## The exercise
Starting at the line that contains "Click the clan crest icon next to 明智光秀" and ending with the line that contains "point(9,221)", change "Select" to "Pick". Return only those lines, with nothing else altered.
────
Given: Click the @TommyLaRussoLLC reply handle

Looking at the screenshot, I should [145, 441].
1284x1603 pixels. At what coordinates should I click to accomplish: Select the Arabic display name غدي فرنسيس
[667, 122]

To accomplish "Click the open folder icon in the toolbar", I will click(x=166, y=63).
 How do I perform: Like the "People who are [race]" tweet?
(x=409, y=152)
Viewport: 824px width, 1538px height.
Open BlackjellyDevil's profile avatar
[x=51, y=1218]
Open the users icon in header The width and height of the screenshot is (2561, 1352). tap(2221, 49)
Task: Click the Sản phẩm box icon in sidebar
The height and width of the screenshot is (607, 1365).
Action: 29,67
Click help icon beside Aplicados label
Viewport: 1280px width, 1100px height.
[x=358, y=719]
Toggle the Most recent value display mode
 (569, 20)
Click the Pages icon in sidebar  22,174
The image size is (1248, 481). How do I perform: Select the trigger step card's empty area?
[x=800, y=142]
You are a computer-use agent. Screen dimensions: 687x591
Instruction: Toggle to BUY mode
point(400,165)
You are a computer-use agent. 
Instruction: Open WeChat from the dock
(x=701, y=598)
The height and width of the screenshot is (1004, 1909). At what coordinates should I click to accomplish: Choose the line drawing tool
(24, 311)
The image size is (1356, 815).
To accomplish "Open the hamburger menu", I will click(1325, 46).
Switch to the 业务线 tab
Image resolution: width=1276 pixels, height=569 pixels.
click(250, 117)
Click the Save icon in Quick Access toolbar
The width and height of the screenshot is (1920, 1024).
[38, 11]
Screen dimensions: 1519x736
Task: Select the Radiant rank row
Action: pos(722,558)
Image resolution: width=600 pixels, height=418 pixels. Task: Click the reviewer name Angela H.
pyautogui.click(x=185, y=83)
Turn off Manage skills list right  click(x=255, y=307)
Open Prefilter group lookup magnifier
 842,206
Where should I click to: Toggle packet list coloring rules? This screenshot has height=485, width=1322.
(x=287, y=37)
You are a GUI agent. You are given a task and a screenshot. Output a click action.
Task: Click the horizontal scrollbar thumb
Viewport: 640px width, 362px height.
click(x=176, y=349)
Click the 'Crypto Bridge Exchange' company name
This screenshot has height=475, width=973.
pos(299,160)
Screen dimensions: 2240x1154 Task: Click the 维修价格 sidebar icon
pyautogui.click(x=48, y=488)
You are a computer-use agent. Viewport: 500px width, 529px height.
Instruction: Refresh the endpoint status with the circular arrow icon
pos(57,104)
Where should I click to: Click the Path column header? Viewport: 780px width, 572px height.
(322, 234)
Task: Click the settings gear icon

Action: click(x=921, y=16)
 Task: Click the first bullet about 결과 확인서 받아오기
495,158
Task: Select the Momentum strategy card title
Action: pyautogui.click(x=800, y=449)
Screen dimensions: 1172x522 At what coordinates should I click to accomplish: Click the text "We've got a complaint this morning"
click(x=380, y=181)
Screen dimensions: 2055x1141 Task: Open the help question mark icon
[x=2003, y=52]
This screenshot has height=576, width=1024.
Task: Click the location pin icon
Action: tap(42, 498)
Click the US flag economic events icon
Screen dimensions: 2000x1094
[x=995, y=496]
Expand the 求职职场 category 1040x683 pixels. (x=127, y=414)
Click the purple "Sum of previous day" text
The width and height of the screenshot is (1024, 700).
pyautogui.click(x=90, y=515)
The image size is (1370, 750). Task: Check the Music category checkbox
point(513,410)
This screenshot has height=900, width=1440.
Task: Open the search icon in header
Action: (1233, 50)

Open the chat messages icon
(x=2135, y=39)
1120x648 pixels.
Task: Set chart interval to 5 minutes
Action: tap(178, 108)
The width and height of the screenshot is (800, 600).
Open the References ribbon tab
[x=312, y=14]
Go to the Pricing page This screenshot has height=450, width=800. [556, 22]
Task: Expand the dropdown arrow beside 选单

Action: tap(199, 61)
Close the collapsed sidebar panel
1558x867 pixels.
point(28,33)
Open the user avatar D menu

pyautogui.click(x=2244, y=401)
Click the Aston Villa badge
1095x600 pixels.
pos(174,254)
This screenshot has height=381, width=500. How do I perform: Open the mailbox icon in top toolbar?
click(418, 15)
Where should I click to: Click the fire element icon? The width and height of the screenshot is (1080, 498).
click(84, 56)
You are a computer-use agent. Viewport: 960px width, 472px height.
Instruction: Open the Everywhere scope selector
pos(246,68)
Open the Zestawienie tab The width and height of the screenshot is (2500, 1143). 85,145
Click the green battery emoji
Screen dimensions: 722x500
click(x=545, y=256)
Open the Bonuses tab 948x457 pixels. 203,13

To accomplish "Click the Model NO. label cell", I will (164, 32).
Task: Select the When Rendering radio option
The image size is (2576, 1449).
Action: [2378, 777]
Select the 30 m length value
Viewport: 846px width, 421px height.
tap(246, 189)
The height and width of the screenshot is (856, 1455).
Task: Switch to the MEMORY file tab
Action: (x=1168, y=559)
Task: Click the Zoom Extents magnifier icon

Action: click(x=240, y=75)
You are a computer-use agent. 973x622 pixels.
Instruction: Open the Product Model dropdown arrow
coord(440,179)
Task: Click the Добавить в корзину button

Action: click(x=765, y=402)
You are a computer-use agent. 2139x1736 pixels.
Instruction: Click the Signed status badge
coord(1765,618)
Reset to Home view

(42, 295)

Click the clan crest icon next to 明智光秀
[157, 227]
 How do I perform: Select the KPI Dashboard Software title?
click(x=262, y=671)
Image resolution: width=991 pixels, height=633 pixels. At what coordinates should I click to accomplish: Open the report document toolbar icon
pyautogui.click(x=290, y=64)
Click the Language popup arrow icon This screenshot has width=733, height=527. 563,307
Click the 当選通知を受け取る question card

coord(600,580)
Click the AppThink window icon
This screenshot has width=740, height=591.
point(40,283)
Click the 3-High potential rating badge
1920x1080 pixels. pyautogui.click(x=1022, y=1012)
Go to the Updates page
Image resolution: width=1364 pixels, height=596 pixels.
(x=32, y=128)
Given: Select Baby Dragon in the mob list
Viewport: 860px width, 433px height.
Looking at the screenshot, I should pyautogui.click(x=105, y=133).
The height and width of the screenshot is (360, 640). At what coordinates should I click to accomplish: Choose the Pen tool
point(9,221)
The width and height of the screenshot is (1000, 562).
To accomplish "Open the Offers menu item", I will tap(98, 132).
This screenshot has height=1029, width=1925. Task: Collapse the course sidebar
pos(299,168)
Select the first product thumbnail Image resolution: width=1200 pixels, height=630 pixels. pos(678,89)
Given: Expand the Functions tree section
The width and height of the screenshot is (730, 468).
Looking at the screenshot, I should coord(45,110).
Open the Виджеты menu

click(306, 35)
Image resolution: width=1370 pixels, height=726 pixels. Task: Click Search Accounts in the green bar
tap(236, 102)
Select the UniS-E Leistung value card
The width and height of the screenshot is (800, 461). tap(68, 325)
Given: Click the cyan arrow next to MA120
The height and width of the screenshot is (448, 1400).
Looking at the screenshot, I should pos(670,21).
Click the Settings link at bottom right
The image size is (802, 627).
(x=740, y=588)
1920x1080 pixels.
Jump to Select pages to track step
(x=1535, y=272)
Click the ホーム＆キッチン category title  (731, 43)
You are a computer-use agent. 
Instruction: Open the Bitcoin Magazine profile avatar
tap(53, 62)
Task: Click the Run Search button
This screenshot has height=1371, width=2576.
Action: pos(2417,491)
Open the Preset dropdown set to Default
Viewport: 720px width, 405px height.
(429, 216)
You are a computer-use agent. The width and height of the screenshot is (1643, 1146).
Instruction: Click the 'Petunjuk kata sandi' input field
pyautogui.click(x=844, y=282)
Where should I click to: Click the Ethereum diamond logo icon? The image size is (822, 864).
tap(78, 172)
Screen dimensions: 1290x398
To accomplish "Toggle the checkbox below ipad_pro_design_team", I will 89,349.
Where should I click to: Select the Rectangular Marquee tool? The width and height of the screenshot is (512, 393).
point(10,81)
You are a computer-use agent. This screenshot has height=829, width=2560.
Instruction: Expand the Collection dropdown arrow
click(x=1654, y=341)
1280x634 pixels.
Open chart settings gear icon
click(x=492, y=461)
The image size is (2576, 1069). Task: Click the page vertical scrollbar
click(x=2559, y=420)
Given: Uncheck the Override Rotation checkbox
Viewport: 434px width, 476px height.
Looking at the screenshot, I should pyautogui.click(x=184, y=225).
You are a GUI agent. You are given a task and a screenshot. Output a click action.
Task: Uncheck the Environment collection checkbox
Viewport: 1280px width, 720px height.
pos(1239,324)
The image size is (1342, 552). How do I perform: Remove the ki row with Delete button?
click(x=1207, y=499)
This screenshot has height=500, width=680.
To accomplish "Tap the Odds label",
────
## Exercise response
Click the clan crest icon next to 明智光秀
[157, 227]
 How do I perform: Pick the KPI Dashboard Software title?
click(x=262, y=671)
Image resolution: width=991 pixels, height=633 pixels. At what coordinates should I click to accomplish: Open the report document toolbar icon
pyautogui.click(x=290, y=64)
Click the Language popup arrow icon This screenshot has width=733, height=527. 563,307
Click the 当選通知を受け取る question card

coord(600,580)
Click the AppThink window icon
This screenshot has width=740, height=591.
point(40,283)
Click the 3-High potential rating badge
1920x1080 pixels. pyautogui.click(x=1022, y=1012)
Go to the Updates page
Image resolution: width=1364 pixels, height=596 pixels.
(x=32, y=128)
Given: Pick Baby Dragon in the mob list
Viewport: 860px width, 433px height.
Looking at the screenshot, I should pyautogui.click(x=105, y=133).
The height and width of the screenshot is (360, 640). At what coordinates should I click to accomplish: Choose the Pen tool
point(9,221)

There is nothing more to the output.